>> Begin INPUT

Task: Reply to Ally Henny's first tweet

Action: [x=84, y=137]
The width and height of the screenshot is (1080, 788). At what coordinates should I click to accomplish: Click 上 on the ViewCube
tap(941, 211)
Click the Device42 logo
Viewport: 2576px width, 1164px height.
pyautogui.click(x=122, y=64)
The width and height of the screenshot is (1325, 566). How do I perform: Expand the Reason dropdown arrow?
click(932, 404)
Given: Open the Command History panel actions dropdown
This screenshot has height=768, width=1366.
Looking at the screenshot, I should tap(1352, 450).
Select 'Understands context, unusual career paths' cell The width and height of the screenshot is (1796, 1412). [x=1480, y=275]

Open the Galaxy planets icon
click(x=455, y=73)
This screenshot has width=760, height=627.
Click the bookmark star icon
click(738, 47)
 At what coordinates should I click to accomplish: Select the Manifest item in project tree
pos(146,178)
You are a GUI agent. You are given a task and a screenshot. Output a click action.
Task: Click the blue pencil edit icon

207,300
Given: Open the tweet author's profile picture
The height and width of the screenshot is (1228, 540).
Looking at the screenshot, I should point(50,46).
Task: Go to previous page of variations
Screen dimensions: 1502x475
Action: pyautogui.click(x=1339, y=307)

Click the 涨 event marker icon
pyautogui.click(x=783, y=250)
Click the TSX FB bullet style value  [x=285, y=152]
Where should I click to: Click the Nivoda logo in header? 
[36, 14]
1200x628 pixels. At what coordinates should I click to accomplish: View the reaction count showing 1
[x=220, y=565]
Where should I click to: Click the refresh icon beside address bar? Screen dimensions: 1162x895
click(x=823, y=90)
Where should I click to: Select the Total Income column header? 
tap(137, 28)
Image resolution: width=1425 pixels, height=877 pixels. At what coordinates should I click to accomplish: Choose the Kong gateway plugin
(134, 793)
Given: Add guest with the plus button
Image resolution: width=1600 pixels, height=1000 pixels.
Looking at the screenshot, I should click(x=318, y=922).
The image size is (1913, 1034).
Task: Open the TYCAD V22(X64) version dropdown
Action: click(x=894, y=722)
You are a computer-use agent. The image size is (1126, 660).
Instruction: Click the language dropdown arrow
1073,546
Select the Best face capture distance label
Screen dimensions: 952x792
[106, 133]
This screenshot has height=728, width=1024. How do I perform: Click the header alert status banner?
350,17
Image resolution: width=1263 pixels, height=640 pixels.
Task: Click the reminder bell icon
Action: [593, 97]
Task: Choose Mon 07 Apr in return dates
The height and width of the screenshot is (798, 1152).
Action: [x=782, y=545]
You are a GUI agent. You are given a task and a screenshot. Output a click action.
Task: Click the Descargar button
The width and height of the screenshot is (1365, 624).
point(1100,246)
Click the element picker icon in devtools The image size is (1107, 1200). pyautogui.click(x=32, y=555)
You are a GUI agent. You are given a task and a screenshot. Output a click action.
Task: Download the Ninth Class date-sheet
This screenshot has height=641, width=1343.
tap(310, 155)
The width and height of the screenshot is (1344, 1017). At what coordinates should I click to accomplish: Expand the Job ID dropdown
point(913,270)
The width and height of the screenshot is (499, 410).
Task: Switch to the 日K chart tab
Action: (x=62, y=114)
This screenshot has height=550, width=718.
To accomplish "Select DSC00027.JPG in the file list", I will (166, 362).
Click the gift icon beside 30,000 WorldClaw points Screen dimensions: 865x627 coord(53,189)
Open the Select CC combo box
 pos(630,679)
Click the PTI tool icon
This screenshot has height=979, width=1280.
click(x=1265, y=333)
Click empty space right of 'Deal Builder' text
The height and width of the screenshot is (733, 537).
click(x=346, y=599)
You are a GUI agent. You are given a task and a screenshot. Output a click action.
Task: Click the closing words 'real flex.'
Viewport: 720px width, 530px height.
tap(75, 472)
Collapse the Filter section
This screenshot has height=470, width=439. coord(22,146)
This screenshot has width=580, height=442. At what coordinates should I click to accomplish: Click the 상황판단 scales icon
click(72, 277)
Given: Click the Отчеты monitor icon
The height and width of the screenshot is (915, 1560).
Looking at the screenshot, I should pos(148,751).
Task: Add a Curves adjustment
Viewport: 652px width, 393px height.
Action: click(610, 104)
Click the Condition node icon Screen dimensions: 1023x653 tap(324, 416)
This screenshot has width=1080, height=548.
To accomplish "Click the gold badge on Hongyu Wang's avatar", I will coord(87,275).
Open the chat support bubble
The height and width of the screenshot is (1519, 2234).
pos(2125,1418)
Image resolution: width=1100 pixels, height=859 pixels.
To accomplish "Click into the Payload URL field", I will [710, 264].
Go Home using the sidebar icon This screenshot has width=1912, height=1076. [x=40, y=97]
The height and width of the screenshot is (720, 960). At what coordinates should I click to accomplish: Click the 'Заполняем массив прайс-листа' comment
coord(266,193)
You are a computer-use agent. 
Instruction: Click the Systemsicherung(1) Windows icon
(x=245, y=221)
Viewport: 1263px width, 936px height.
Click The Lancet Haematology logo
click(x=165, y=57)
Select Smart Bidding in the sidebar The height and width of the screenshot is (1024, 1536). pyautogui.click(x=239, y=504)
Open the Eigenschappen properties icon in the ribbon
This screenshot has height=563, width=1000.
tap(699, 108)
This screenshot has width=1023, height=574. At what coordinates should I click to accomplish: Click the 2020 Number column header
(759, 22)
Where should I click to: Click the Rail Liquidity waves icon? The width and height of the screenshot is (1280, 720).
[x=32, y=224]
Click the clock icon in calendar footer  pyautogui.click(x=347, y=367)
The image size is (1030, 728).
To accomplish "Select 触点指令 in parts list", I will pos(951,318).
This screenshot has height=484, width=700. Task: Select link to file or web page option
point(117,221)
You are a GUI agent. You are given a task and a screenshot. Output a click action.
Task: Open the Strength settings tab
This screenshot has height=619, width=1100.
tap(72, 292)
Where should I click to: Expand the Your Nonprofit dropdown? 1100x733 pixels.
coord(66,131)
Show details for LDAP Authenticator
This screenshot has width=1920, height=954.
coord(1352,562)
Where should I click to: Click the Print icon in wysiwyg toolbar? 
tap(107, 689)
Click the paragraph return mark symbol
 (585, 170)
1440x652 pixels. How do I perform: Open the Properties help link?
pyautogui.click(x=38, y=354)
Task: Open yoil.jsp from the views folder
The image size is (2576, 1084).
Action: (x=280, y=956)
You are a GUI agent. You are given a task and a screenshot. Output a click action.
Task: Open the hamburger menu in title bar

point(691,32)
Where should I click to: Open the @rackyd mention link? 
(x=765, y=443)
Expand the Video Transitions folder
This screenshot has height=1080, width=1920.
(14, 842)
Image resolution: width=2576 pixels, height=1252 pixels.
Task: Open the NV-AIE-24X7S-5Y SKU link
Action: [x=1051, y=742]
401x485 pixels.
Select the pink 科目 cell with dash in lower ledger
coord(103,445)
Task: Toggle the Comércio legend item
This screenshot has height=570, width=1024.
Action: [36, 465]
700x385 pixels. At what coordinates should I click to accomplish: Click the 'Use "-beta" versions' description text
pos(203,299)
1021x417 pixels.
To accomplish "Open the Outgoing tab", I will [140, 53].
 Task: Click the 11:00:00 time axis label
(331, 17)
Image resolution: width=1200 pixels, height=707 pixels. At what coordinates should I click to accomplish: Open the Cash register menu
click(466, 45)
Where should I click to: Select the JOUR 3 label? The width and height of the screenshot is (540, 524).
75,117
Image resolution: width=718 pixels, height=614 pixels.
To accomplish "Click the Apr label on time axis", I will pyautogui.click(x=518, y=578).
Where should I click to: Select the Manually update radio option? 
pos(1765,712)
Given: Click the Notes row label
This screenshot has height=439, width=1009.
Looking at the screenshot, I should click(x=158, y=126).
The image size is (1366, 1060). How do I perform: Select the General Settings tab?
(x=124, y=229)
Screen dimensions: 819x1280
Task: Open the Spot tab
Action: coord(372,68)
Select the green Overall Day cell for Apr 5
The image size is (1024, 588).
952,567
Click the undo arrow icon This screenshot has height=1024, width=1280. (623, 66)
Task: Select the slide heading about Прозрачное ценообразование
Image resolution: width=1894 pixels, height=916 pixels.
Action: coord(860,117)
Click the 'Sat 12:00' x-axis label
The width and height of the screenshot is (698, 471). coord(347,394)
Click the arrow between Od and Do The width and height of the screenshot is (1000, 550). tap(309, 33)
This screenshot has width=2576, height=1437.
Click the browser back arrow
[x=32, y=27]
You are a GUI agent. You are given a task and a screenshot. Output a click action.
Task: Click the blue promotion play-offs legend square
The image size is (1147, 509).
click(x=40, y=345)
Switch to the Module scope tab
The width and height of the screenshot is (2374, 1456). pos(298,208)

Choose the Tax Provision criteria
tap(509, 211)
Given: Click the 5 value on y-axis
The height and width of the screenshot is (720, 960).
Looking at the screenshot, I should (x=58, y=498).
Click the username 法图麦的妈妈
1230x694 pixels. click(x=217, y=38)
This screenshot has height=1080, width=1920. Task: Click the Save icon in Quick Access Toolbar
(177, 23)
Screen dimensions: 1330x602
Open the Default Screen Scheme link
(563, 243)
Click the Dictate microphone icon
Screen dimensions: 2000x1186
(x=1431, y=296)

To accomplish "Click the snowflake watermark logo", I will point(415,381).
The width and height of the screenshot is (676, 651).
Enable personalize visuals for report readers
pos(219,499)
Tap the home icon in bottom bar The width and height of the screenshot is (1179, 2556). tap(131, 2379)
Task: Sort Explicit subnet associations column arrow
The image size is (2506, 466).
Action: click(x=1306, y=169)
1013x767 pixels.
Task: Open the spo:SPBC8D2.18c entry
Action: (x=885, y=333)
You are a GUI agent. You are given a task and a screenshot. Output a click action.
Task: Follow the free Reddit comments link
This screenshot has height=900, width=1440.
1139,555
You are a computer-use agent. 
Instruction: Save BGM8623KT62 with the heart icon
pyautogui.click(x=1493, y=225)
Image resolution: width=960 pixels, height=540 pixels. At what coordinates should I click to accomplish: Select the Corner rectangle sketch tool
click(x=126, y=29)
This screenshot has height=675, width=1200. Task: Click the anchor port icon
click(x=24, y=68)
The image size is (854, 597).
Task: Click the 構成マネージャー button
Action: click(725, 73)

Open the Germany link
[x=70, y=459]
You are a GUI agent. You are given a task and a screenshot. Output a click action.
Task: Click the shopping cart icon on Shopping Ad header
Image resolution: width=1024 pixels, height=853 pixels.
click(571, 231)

>> End INPUT

*EXERCISE DETAILS:* Print the records from the line containing "Where should I click to: Select the Total" up to and including the line containing "point(1100,246)", and reproduce each line without any change.

*THE REPLY:*
Where should I click to: Select the Total Income column header? 
tap(137, 28)
Image resolution: width=1425 pixels, height=877 pixels. At what coordinates should I click to accomplish: Choose the Kong gateway plugin
(134, 793)
Given: Add guest with the plus button
Image resolution: width=1600 pixels, height=1000 pixels.
Looking at the screenshot, I should click(x=318, y=922).
The image size is (1913, 1034).
Task: Open the TYCAD V22(X64) version dropdown
Action: click(x=894, y=722)
You are a computer-use agent. The image size is (1126, 660).
Instruction: Click the language dropdown arrow
1073,546
Select the Best face capture distance label
Screen dimensions: 952x792
[106, 133]
This screenshot has height=728, width=1024. How do I perform: Click the header alert status banner?
350,17
Image resolution: width=1263 pixels, height=640 pixels.
Task: Click the reminder bell icon
Action: [593, 97]
Task: Choose Mon 07 Apr in return dates
The height and width of the screenshot is (798, 1152).
Action: [x=782, y=545]
You are a GUI agent. You are given a task and a screenshot. Output a click action.
Task: Click the Descargar button
The width and height of the screenshot is (1365, 624).
point(1100,246)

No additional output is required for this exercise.